@PLVN and everyone else interested. here are some passages from dr. ivan van sertima's
they came before columbus.
on the blackness of ancient egypt:
"when count volney stood under the shadow of the great sphinx in 1783 and looked at these man-made mountains stretching across the western desert, he was startled and confused. he had walked across the low flat country, dotted with villages and mud-brick huts, where stood the tall date palms. the floor of the land was a vivid green, and through the green ran an intricate network of irrigation canals. brown- and black-skinned men of slender build and dark hair, mostly negroid, "having a broad and flat nose, very short, a large flattened mouth ... thick lips," were seen along the banks of the canals, swaying up and down as they rhythmically lifted irrigation buckets attached to what looked like a wellsweep. these men were native egyptians, with skins and features like many of the slaves of the french empire...

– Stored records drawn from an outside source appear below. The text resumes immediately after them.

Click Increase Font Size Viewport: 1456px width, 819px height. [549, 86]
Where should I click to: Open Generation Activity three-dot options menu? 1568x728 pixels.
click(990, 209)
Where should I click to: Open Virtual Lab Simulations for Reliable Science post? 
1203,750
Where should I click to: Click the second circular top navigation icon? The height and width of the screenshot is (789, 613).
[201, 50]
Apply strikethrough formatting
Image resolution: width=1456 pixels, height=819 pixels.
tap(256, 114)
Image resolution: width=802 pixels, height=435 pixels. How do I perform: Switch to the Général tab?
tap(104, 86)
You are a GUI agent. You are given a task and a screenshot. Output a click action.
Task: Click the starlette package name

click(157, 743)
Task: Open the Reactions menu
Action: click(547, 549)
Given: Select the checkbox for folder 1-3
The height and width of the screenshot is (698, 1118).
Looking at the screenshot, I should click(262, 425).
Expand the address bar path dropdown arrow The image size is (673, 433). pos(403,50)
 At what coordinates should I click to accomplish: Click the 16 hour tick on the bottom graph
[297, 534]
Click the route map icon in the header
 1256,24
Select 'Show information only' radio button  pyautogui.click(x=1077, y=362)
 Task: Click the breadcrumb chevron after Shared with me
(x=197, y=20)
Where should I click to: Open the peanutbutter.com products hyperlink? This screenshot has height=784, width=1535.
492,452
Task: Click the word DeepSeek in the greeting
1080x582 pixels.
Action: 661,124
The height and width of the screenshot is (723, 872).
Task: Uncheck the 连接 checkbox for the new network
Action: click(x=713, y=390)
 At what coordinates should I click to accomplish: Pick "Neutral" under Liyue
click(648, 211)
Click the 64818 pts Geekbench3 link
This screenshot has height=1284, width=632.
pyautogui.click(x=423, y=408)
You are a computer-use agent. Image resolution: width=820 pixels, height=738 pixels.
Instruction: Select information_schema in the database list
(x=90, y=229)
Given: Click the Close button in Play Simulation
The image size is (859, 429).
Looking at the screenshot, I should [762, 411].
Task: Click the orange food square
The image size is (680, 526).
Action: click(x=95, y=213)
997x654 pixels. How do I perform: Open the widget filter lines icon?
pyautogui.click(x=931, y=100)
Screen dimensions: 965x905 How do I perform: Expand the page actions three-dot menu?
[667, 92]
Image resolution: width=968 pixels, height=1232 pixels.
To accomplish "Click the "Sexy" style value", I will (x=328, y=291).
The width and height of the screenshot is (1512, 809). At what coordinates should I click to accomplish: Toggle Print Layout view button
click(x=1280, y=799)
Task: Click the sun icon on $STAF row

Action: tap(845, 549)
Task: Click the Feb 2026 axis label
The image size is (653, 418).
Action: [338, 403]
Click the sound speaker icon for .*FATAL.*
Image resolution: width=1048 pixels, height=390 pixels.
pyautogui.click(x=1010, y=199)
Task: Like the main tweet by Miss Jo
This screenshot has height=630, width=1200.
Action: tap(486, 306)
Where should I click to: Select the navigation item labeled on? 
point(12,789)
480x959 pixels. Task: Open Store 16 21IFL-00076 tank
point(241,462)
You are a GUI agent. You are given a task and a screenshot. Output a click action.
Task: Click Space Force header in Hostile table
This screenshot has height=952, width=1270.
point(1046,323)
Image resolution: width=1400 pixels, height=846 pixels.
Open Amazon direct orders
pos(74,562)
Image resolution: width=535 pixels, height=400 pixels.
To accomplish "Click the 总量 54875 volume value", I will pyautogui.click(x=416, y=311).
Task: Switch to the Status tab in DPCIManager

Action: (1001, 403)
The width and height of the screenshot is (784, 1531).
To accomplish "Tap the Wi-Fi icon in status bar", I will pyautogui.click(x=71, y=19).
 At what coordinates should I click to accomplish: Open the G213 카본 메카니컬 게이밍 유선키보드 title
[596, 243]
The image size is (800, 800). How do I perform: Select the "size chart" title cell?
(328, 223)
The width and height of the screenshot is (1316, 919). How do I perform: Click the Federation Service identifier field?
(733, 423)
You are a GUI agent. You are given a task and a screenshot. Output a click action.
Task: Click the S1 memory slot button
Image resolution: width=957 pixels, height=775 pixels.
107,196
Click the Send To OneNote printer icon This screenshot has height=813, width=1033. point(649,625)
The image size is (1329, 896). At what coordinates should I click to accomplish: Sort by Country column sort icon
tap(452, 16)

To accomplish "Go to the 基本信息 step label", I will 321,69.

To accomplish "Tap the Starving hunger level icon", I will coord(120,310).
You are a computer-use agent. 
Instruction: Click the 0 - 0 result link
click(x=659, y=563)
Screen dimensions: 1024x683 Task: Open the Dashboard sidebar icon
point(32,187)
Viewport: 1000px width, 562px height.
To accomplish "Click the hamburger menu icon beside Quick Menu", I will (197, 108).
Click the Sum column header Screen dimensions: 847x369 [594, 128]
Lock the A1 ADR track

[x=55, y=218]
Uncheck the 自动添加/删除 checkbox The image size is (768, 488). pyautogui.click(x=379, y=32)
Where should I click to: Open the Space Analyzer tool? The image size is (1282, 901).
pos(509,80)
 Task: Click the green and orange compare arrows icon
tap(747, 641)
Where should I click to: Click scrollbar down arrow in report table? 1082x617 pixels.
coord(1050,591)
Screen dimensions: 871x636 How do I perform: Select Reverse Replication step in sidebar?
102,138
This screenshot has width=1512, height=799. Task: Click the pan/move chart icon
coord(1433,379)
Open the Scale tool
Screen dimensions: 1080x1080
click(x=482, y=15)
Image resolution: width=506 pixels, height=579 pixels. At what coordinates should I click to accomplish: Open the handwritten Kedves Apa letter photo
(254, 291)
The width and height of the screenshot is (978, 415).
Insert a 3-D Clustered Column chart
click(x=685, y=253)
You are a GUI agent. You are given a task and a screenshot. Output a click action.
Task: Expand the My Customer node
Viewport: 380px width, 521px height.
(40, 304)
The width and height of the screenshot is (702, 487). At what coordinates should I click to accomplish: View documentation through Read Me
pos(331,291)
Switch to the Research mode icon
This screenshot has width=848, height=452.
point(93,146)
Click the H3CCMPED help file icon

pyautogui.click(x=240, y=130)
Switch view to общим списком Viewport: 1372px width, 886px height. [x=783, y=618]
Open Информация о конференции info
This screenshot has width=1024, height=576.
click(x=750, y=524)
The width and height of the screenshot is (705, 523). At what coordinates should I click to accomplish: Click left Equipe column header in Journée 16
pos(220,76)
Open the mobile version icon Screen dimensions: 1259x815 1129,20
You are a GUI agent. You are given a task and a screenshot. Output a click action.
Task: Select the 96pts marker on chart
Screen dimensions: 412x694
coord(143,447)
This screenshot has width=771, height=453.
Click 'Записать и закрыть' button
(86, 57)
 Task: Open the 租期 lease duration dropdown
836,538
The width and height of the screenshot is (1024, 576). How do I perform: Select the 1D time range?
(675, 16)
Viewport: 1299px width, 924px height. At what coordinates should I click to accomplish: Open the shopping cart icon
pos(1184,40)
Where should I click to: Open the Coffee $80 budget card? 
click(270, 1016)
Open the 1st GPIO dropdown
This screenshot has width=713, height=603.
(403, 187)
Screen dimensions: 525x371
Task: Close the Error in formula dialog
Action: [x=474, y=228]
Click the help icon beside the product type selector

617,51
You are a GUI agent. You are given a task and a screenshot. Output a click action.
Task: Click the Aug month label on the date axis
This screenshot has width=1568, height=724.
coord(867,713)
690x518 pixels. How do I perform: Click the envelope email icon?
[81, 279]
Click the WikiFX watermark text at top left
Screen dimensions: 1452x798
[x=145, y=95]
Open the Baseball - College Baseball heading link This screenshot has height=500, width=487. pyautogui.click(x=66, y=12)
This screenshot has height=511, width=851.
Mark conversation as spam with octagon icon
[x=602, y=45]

this rediscovery by europeans of ancient egypt, and the disclosures of a powerful negro-african element in the ancestry of the civilization to which europe owed so much, came as an embarrassment. it came also at a most inopportune time. it threatened to explode a myth of innate black inferiority that was necessary to the peace of the christian conscience in a europe that was then prospering from massive exploitation of black slaves. africa was being systematically depopulated. its empires had disintegrated. its history had been buried. its movement in step with other world civilizations had been abruptly halted. only its most backwards and inaccessible elements were left virtually untouched to bear false witness in later tomes to the scale and complexity of its evolution."
on the european distortion of the bible, used to justify slavery:
"the christian conscience of slave-trading in europe had been assuaged for a while by a myth which drew its inspiration not from the christian bible, as some theologians of the day then thought (for the bible makes no distinctions between blac and white) but from a very arbitrary interpretation of a biblical story, the story of ham... noah curses a son of ham, making him and his progeny "a servant of servants" for looking at him in his nakedness...
the curse of ham, it was said, was the curse of blackness. the descendants of the son of ham, according to this interpretation, were the africans and the egyptians (who, at the time the myth began to circulate, had fallen from their pinnacle of power). when, however, the napoleonic expedition uncovered the splendors of ancient egyptian civilization, a new version of history was urgently required. the myth of blackness as a curse had backfired. how could a black and accursed race have inspired or contributed greatly to the development of a pre-european civilization?
christian theologians began to suggest that noah had cursed only canaan, one son of ham, and that therefore the curse lay only on his progeny, the black race. another son of ham, mizraim, had not been cursed. from him issued the marvelous egyptians, the creators of the greatest of early civilizations. the christian conscience could sleep peacefully again."
i will post other passages in separate posts to avoid text walls.